TASK DIRECTIONS:
Repeat the data exactly, every last line of it.

RECORDS TO PROCESS:
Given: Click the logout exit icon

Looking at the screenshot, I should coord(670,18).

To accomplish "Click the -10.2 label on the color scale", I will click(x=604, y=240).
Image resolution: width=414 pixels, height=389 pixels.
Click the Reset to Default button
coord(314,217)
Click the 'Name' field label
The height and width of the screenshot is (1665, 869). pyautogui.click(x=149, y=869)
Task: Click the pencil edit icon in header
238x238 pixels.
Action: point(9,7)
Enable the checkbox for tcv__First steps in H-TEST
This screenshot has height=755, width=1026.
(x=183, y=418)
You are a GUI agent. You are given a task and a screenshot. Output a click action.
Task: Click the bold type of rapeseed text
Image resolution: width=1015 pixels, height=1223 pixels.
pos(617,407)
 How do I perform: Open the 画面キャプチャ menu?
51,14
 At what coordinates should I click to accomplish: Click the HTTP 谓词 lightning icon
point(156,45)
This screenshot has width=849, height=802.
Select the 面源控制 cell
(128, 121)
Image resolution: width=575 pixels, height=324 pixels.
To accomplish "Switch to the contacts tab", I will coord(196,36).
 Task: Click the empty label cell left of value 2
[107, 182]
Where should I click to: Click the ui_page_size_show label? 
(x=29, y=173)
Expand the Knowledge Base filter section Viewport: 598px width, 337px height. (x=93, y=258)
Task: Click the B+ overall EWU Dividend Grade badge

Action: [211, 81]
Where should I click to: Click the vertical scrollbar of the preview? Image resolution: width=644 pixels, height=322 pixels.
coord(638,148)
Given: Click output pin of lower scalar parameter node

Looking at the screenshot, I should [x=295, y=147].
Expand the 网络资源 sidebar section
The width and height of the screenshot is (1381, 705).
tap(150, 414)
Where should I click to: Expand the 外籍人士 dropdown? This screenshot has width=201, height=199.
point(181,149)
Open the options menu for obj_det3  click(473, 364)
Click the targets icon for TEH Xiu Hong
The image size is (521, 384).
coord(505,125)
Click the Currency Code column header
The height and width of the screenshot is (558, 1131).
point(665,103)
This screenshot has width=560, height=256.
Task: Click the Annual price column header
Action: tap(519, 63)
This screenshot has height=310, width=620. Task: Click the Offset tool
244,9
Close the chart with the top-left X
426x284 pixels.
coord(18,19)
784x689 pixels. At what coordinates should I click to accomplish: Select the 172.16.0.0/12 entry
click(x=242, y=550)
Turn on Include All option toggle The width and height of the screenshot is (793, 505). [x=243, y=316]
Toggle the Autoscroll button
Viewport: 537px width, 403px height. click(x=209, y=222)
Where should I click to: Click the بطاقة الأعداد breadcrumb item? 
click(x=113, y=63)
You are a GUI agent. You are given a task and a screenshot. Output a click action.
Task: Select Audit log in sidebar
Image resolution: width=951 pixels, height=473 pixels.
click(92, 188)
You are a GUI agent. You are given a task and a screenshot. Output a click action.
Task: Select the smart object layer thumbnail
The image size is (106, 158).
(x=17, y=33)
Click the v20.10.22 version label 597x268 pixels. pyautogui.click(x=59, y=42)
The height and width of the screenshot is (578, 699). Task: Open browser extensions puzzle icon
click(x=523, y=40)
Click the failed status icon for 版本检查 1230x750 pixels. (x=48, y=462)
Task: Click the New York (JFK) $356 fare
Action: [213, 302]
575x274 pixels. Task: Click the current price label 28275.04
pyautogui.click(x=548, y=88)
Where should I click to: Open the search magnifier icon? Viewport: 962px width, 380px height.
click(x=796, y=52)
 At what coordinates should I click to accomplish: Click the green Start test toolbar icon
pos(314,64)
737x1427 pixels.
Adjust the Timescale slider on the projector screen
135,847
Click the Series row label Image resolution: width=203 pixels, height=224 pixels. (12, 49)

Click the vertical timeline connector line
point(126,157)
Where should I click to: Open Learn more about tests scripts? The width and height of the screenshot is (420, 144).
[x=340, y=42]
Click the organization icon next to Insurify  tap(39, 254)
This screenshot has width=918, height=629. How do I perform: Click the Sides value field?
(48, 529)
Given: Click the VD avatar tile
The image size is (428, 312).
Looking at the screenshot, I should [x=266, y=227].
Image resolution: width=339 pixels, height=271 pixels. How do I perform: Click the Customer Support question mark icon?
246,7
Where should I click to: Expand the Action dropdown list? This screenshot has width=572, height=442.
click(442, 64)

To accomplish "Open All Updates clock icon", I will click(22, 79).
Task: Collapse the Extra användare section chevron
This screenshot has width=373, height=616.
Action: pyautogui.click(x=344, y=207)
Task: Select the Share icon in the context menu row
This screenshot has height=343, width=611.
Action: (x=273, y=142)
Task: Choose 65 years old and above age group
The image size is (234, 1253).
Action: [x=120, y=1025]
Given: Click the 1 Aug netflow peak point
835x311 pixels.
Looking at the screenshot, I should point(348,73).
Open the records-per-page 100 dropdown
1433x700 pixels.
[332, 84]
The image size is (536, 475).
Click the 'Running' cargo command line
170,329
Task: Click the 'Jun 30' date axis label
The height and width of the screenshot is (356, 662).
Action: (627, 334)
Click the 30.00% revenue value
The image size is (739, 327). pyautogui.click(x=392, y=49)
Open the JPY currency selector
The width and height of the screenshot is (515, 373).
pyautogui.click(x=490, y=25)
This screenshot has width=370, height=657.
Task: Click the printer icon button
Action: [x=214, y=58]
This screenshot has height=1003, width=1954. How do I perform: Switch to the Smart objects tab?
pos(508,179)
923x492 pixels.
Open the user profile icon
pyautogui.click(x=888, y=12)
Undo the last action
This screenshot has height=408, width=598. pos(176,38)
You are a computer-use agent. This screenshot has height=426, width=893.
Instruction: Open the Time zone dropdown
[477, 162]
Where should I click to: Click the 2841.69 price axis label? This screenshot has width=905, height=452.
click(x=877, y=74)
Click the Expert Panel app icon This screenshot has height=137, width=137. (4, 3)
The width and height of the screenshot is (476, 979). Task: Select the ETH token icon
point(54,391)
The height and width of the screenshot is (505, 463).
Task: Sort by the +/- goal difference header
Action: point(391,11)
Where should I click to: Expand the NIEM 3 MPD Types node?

SOLUTION FOR THIS TASK:
Given: Click the logout exit icon

Looking at the screenshot, I should coord(670,18).

To accomplish "Click the -10.2 label on the color scale", I will click(x=604, y=240).
Image resolution: width=414 pixels, height=389 pixels.
Click the Reset to Default button
coord(314,217)
Click the 'Name' field label
The height and width of the screenshot is (1665, 869). pyautogui.click(x=149, y=869)
Task: Click the pencil edit icon in header
238x238 pixels.
Action: point(9,7)
Enable the checkbox for tcv__First steps in H-TEST
This screenshot has height=755, width=1026.
(x=183, y=418)
You are a GUI agent. You are given a task and a screenshot. Output a click action.
Task: Click the bold type of rapeseed text
Image resolution: width=1015 pixels, height=1223 pixels.
pos(617,407)
 How do I perform: Open the 画面キャプチャ menu?
51,14
 At what coordinates should I click to accomplish: Click the HTTP 谓词 lightning icon
point(156,45)
This screenshot has width=849, height=802.
Select the 面源控制 cell
(128, 121)
Image resolution: width=575 pixels, height=324 pixels.
To accomplish "Switch to the contacts tab", I will coord(196,36).
 Task: Click the empty label cell left of value 2
[107, 182]
Where should I click to: Click the ui_page_size_show label? 
(x=29, y=173)
Expand the Knowledge Base filter section Viewport: 598px width, 337px height. (x=93, y=258)
Task: Click the B+ overall EWU Dividend Grade badge

Action: [211, 81]
Where should I click to: Click the vertical scrollbar of the preview? Image resolution: width=644 pixels, height=322 pixels.
coord(638,148)
Given: Click output pin of lower scalar parameter node

Looking at the screenshot, I should [x=295, y=147].
Expand the 网络资源 sidebar section
The width and height of the screenshot is (1381, 705).
tap(150, 414)
Where should I click to: Expand the 外籍人士 dropdown? This screenshot has width=201, height=199.
point(181,149)
Open the options menu for obj_det3  click(473, 364)
Click the targets icon for TEH Xiu Hong
The image size is (521, 384).
coord(505,125)
Click the Currency Code column header
The height and width of the screenshot is (558, 1131).
point(665,103)
This screenshot has width=560, height=256.
Task: Click the Annual price column header
Action: tap(519, 63)
This screenshot has height=310, width=620. Task: Click the Offset tool
244,9
Close the chart with the top-left X
426x284 pixels.
coord(18,19)
784x689 pixels. At what coordinates should I click to accomplish: Select the 172.16.0.0/12 entry
click(x=242, y=550)
Turn on Include All option toggle The width and height of the screenshot is (793, 505). [x=243, y=316]
Toggle the Autoscroll button
Viewport: 537px width, 403px height. click(x=209, y=222)
Where should I click to: Click the بطاقة الأعداد breadcrumb item? 
click(x=113, y=63)
You are a GUI agent. You are given a task and a screenshot. Output a click action.
Task: Select Audit log in sidebar
Image resolution: width=951 pixels, height=473 pixels.
click(92, 188)
You are a GUI agent. You are given a task and a screenshot. Output a click action.
Task: Select the smart object layer thumbnail
The image size is (106, 158).
(x=17, y=33)
Click the v20.10.22 version label 597x268 pixels. pyautogui.click(x=59, y=42)
The height and width of the screenshot is (578, 699). Task: Open browser extensions puzzle icon
click(x=523, y=40)
Click the failed status icon for 版本检查 1230x750 pixels. (x=48, y=462)
Task: Click the New York (JFK) $356 fare
Action: [213, 302]
575x274 pixels. Task: Click the current price label 28275.04
pyautogui.click(x=548, y=88)
Where should I click to: Open the search magnifier icon? Viewport: 962px width, 380px height.
click(x=796, y=52)
 At what coordinates should I click to accomplish: Click the green Start test toolbar icon
pos(314,64)
737x1427 pixels.
Adjust the Timescale slider on the projector screen
135,847
Click the Series row label Image resolution: width=203 pixels, height=224 pixels. (12, 49)

Click the vertical timeline connector line
point(126,157)
Where should I click to: Open Learn more about tests scripts? The width and height of the screenshot is (420, 144).
[x=340, y=42]
Click the organization icon next to Insurify  tap(39, 254)
This screenshot has width=918, height=629. How do I perform: Click the Sides value field?
(48, 529)
Given: Click the VD avatar tile
The image size is (428, 312).
Looking at the screenshot, I should [x=266, y=227].
Image resolution: width=339 pixels, height=271 pixels. How do I perform: Click the Customer Support question mark icon?
246,7
Where should I click to: Expand the Action dropdown list? This screenshot has width=572, height=442.
click(442, 64)

To accomplish "Open All Updates clock icon", I will click(22, 79).
Task: Collapse the Extra användare section chevron
This screenshot has width=373, height=616.
Action: pyautogui.click(x=344, y=207)
Task: Select the Share icon in the context menu row
This screenshot has height=343, width=611.
Action: (x=273, y=142)
Task: Choose 65 years old and above age group
The image size is (234, 1253).
Action: [x=120, y=1025]
Given: Click the 1 Aug netflow peak point
835x311 pixels.
Looking at the screenshot, I should point(348,73).
Open the records-per-page 100 dropdown
1433x700 pixels.
[332, 84]
The image size is (536, 475).
Click the 'Running' cargo command line
170,329
Task: Click the 'Jun 30' date axis label
The height and width of the screenshot is (356, 662).
Action: (627, 334)
Click the 30.00% revenue value
The image size is (739, 327). pyautogui.click(x=392, y=49)
Open the JPY currency selector
The width and height of the screenshot is (515, 373).
pyautogui.click(x=490, y=25)
This screenshot has width=370, height=657.
Task: Click the printer icon button
Action: [x=214, y=58]
This screenshot has height=1003, width=1954. How do I perform: Switch to the Smart objects tab?
pos(508,179)
923x492 pixels.
Open the user profile icon
pyautogui.click(x=888, y=12)
Undo the last action
This screenshot has height=408, width=598. pos(176,38)
You are a computer-use agent. This screenshot has height=426, width=893.
Instruction: Open the Time zone dropdown
[477, 162]
Where should I click to: Click the 2841.69 price axis label? This screenshot has width=905, height=452.
click(x=877, y=74)
Click the Expert Panel app icon This screenshot has height=137, width=137. (4, 3)
The width and height of the screenshot is (476, 979). Task: Select the ETH token icon
point(54,391)
The height and width of the screenshot is (505, 463).
Task: Sort by the +/- goal difference header
Action: point(391,11)
Where should I click to: Expand the NIEM 3 MPD Types node?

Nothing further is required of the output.